EXHIBIT 8.1

                                [Letterhead of]

                            CRAVATH, SWAINE & MOORE

                                                                 October 5, 1995


                                Time Warner Inc.
                                ----------------
                             Time Warner Capital I
                             ---------------------
                           Preferred Trust Securities
                           --------------------------


Ladies and Gentlemen:

     We have acted as counsel for Time Warner Inc., a Delaware corporation (the
"Company"), and Time Warner Capital I, a statutory business trust created under
the Business Trust Act of the State of Delaware (the "Trust"), in connection
with the proposed issuance by the Trust of Preferred Trust Securities (the
"Preferred Securities") pursuant to the terms of a declaration of trust, dated
as of August 2, 1995 (the "Declaration"), as amended and restated by an Amended
and Restated Declaration of Trust dated as of the date of issuance of the
Preferred Securities (as so amended and restated from time to time, the
"Amended Declaration"), among the Company, as sponsor, the trustees named
therein and the holders from time to time of undivided beneficial interests in
the assets of the Trust.  The Preferred Securities will be guaranteed by the
Company on a subordinated basis with respect to distributions and payments upon
liquidation, redemption or otherwise (the "Guarantee") pursuant to a Guarantee
Agreement to be dated as of the date of issuance of the Preferred Securities
(the "Guarantee Agreement"), between the Company and The First National Bank of
Chicago, as Trustee (the "Guarantee Trustee").  The assets of the Trust will
consist of Subordinated Debentures of the Company (the "Subordinated
Debentures"), which will be issued under an indenture dated as of the date of
issuance of the Preferred Securities (the "Base Indenture"), between the Company
and Chemical Bank, as Trustee (the "Indenture Trustee"), and the First

 
                                                                               2


Supplemental Indenture dated as of the date of issuance of the Preferred
Securities, between the Company and the Indenture Trustee under the Indenture
(the "Supplemental Indenture" and together with the Base Indenture, the
"Indenture").

     In that connection, we have examined originals, or copies certified or
otherwise identified to our satisfaction, of such documents, corporate records
and other instruments as we have deemed necessary or appropriate for the purpose
of this opinion, including (a) the Restated Certificate of Incorporation of the
Company; (b) the By-laws of the Company; (c) the Registration Statement on Form
S-3 (Registration Nos. 33-61523 and 33-61523-01) filed with the Securities and
Exchange Commission (the "Commission") on August 2, 1995, as amended, (such
Registration Statement, including all material incorporated by reference
therein, the "Registration Statement"); (d) the Certificate of Trust of the
Trust dated August 2, 1995, and filed with the Secretary of State of the State
of Delaware on August 2, 1995; (e) the Declaration; (f) the form of the Amended
Declaration; (g) the form of the Indenture; (h) the form of the Supplemental
Indenture; (i) the form of Preferred Security attached as Exhibit B to the form
of Amended Declaration and a specimen thereof; (j) the form of Common Security
attached as Exhibit C to the form of Amended Declaration and a specimen thereof;
(k) the Guarantee Agreement; and (l) the form of Subordinated Debentures
attached as Exhibit A to the Indenture and a specimen thereof.

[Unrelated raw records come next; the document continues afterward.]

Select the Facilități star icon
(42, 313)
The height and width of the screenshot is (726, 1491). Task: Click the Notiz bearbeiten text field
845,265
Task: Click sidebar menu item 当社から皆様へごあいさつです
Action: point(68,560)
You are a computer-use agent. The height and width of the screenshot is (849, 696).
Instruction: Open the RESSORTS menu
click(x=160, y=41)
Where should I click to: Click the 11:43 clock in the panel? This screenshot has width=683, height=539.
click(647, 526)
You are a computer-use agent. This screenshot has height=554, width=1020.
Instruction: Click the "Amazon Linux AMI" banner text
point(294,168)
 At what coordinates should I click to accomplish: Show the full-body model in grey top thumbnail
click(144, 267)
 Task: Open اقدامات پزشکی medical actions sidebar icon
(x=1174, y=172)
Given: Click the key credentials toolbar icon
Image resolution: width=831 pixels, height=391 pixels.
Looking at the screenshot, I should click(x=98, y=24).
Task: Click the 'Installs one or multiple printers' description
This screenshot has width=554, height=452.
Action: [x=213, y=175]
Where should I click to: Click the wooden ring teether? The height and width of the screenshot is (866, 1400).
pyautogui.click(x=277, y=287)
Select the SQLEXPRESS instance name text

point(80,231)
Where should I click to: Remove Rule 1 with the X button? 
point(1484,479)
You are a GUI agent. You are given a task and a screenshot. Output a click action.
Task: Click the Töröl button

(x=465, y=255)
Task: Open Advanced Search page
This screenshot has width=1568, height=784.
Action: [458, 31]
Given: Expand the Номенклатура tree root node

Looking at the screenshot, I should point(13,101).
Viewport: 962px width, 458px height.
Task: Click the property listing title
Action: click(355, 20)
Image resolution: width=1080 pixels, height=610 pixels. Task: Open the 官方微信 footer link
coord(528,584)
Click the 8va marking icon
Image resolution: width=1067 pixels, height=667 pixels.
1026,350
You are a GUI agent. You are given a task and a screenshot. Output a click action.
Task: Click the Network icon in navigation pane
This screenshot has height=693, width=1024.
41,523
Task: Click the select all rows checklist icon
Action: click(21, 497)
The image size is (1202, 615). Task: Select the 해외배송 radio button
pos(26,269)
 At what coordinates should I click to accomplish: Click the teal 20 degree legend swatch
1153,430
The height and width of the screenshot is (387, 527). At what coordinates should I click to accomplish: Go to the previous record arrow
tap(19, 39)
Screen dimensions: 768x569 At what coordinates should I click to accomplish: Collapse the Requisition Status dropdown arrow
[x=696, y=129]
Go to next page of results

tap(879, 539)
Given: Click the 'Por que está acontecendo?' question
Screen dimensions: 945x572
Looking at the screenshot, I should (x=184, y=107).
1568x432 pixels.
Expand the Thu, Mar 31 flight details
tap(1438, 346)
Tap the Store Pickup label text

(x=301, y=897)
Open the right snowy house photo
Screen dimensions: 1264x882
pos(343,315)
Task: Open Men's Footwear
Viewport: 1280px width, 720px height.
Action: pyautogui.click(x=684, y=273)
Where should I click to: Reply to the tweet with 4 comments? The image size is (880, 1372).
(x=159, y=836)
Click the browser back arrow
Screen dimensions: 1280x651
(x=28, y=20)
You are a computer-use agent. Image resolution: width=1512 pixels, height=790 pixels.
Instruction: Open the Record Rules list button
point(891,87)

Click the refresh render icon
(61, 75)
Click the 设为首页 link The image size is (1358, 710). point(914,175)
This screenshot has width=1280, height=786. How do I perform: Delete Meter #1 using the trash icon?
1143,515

     Based on the foregoing, we are of opinion that the statements set forth in
the Prospectus contained in the Registration Statement (the "Prospectus") under
the caption "United States Federal Income Taxation", to the extent they
constitute matters of law, accurately describe the material United States
Federal income tax consequences to holders of the acquisition, holding and
disposition of the Preferred Securities.

     We also confirm that the statements set forth in the Prospectus under the
caption "United States Federal Income Taxation" purporting to describe our
opinion as to certain matters accurately describe our opinion as to those
matters.

 
                                                                               3

     We do not express any opinion as to any laws other than the Federal income
tax laws of the United States of America.

     We know that we may be referred to in the Prospectus in the discussion
captioned "United States Federal Income Taxation", and we hereby consent to such
use of our name in the Registration Statement, as well as to the use of this
letter as an exhibit to the Registration Statement.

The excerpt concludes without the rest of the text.